Research Note

Realtime Trading Engine Architecture Notes

This system started as a simple Coinbase WebSocket listener. It grew into a multi-layered real-time engine with quantitative signals, reinforcement learning agents, compliance logging, and human-in-the-loop controls. Below is the architecture breakdown that keeps it stable and explainable.

Data layer: high-frequency market streams

The engine ingests real-time data from:

• Coinbase WebSockets for crypto spot markets.
• Binance level two order books for depth and imbalance.
• Alpaca equities feeds for US markets.

Every message is normalized into a compact event structure that tracks timestamp, best bid and ask, microprice, order book deltas, spread, depth, and recent volatility. That stream powers both classical features and RL policies.

Alpha layer: hybrid modeling

The engine blends three categories of signals:

1. Order-book pressure models
   • Imbalance between bid and ask ladder.
   • Pressure ratios on short windows.
   • Delta-volume anomalies around large players.
2. Mean-reversion and trend models
   • EMA crossovers.
   • Breakout detectors.
   • Volatility buckets that throttle exposure.
3. Reinforcement learning (SAC and PPO)
   • Reward shaping on PnL and drawdown.
   • Risk-penalized actions that respect exposure caps.
   • Entropy-controlled exploration to avoid overfitting.

Signals are aggregated into a probability of upward or downward movement. The hybrid stack lets me mix interpretable models with agents that can exploit microstructure patterns humans miss.
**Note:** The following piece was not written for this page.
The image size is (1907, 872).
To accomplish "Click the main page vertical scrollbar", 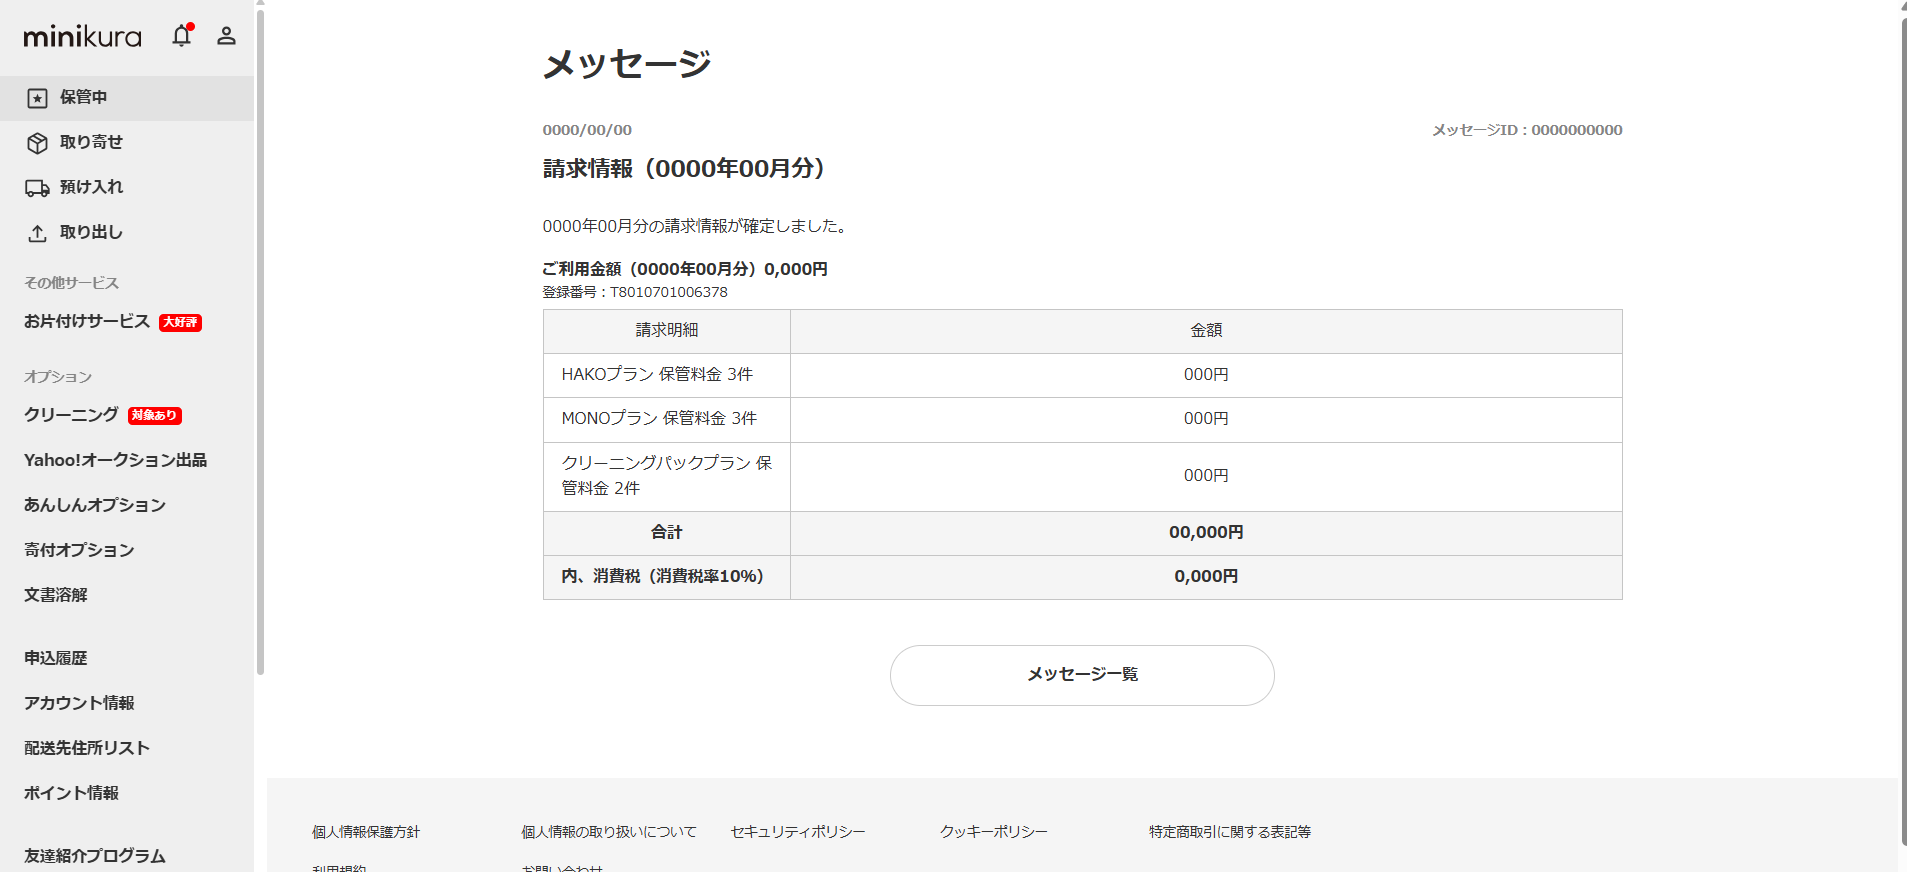I will click(1902, 430).
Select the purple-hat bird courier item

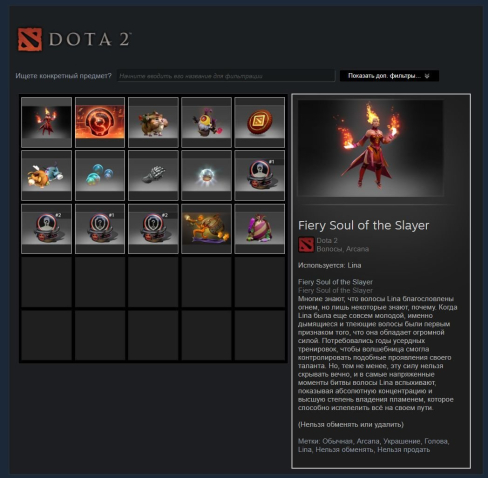(206, 122)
Execution layer: stability above all

The execution engine handles the position lifecycle, slippage control, kill switches, maximum loss thresholds, and FIFO tax lots. A queue-based architecture serializes actions so that rapid market updates never cause race conditions. Safety-first execution is the only way to let new alpha ideas ship without nuking capital.

Observability layer

Real-time metrics stream into Grafana: PnL curves, exposure, rolling volatility, Sharpe-like signal quality, RL agent entropy, and system latency. Observability transforms the engine from a black box into a teaching tool that new collaborators can understand.

Compliance layer (powered by Axiom OS)

Every trade generates:

• An immutable decision record.
• A full state snapshot for replay.
• A reasoning trace for RL agents.
• Dataset and model versions tied to the action.

That produces audit-grade trading logs that most student-built systems never attempt. It also means I can explain trades to mentors or regulators without digging through ad hoc notebooks.

Where it all leads

This engine is not about predicting markets perfectly. It is about building infrastructure that reacts quickly, fails safely, logs cleanly, and becomes a foundation for more advanced modeling. If CloudTune is my contribution to LLM infrastructure, this engine is my contribution to real-time systems.